Daily News 02/05

May 02, 2014 No. 738
IPO - PT Link Net

PT Link Net berencana IPO dengan menjual 304.26 juta lembar saham baru (10% saham) yang dimiliki oleh PT First Media (KBLV). Link Net menargetkan perolehan dana dari hasil IPO sekitar Rp 500 Miliar - Rp 534 Miliar dan perusahaan akan menggunakan hasil sebagian dana dari IPO untuk memenuhi kebutuhan belanja modal induk usaha yang dianggarkan sebesar US$ 80 juta - 100 juta. Masa penawaran awal berlangsung pada 2-9 Mei 2014 Dengan perkiraan mendapat pernyataan efektif pada 20 Mei 2014. Masa penawaran umum berlangsung pada 22-23 Mei 2014 dan listing pada 2 Juni 2014. Ciptadana Securities bertindak sebagai penjamin pelaksana emisi.
BEST - Bisnis penyewaan bangunan pabrik
PT Bekasi Fajar Industrial Estate (BEST) dan Daiwa House Industry Co Ltd membentuk perusahan patungan (Joint Venture) bernama PT Daiwa Manunggal Logistik Properti.
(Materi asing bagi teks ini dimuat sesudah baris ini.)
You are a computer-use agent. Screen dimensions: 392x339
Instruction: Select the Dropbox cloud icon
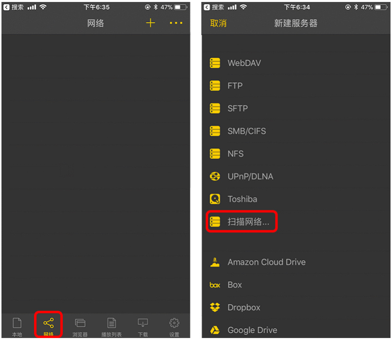pos(215,307)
Perusahan yang bergerak dibidang bangunan pabrik standar (standard factory building/SFB) dan logistik tersebut ditargetkan beroperasi pada Mei-Juni 2014. BEST menguasai 51% saham Daiwa Manunggal sedangkan Daiwa memiliki 49% saham. Bisnis tersebut untuk menambah reccuring income. Tahap pertama, Daiwa Manunggal Logistik Properti akan mengembangkan proyek di lahan seluas 9.5 Ha dengan nilai investasi sebesar Rp 300 Miliar.
KLBF - Kinerja 1Q 2014
PT Kalbe Farma (KLBF) membukukan kenaikan laba bersih 1Q 2014 sebesar 11%Yoy menjadi Rp 493.1 Miliar Vs Rp 444.1 Miliar pada 1Q 2013 lalu. Naiknya kinerja didukung oleh kenaikan penjualan sebesar 16.5%Yoy menjadi Rp 4.07 Triliun pada 1Q 2014.
LTLS - Kerjasama dengan Ajinomoto
PT Lautan Luas (LTLS) dan Ajinomoto Co. Inc. membentuk perusahaan patungan bernama PT Lautan Ajinomoto Fine Ingredients (LAFI) yang memproduksi bahan baku kosmetik. Di perusahaan patungan ini, Ajinomoto menguasai 66.67% saham dan sisanya dikuasai LTLS. pabrik LAFI telah beroperasi sejak Maret lalu dengan total dana investasi US$ 6 juta. Perusahaan tersebut akan menjual 90% produk pasar ekspor di Asia, sisanya akan dijual ke perushaaan kosmetik dan barang konsumsi dalam negeri.
MEDC - Alokasi belanja modal
PT Medco Energi International (MEDC) mengalokasikan dana belanja modal 2014 sebesar US$ 441 Juta. Sekitar US$ 280 Juta dialokasikan untuk pengembangan proyek, sekitar US$ 70-80 Juta untuk eksplorasi, dan US$ 65 Juta untuk ladang migas yang telah berproduksi. Proyek pengembangan gas Senoro telah mencapai 71% penyelesaian dan diharapkan beroperasi dalam 7-8 bulan kedepan. Sementara itu proses pembangunan kilang Donggi Senoro LNG telah mencapai 98% penyelesaian dan diharapkan mulai beroperasi pada 3Q 2014.